The Translator’s Art/The NBCC Awards/London Book Fair/Atwood from Afar/Again T. Morrison/Self-Censorship?

March 6, 2006

Lost in Translation
bloglogo.jpgThe New Yorker article “left the impression that the translations had just dropped from the sky or that Hamsun had done them himself,” [Sverre] Lyngstad told me in a telephone interview. “You always like to be recognized for your work. The absence of such recognition raises the whole issue of the translator’s very function and status, in seeming to suggest that citations from a translated text can be made without any mention of the person who brought it into existence,” writes J. Peder Zane for The News & Observer.

The March Marches On
On Friday, The March by E.L. Doctorow won the National Book Critics Circle prize for fiction. The book by the 75-year-old author already won the Pultizer. The nonfiction award went to Svetlana Alexievich for Voice from Chernobyl. Biography went to Kai Bird and Martin Sherwin for American Prometheus. Authobiography was given to Francine du Plessix Gray for Them.

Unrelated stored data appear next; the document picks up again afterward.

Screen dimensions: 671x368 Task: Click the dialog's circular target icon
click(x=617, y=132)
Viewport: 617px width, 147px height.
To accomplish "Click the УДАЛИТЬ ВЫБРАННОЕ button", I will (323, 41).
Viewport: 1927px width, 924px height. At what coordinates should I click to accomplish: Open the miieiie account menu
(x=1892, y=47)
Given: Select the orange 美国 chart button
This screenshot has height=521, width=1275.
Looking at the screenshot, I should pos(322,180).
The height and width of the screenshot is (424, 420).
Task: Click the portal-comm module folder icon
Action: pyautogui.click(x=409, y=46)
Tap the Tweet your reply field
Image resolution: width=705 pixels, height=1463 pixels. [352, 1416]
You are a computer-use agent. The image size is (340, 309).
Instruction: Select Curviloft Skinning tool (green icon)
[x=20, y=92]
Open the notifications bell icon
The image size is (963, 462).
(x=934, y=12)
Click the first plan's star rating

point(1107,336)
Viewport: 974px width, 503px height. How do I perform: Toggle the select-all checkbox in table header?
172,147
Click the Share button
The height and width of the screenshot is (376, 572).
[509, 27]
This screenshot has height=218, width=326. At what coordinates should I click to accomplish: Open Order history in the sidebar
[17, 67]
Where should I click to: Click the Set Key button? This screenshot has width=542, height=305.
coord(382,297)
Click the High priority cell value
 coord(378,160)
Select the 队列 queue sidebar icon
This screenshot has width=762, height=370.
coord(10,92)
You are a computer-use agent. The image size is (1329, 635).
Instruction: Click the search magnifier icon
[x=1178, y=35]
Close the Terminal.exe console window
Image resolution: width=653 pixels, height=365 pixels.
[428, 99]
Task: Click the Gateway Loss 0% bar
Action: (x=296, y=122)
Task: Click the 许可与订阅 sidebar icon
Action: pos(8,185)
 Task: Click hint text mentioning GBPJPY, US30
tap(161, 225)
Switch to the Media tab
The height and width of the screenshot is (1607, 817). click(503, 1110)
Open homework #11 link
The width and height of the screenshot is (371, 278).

Fifty Big-Wigs of English Publishing
News at the London Book Fair must be slow. It would be the only explanation for the Guardian’s Our Top 50 Player sin the World of Books.” Meanwhile, the Orange Prize longlist for fiction was announced at the fair.

Atwood Signs Books in Manhattan from London
Using a gadget called LongPen, Canadian novelist Margaret Atwood signed books in Manhattan’s McNally-Robinson bookstore while she was in London, reports the Guaridan.

Another Look at T. Morrison
Washginton Post
book reviewer Jonathan Yardley recalls his discovery of Toni Morrison.

The Value of Self-Censorship
In “The Right to Ridicule” for the New York Review of Books, Ronald Dworkin praises the British and American press for not publishing the Danish cartoons that angered millions of Muslims.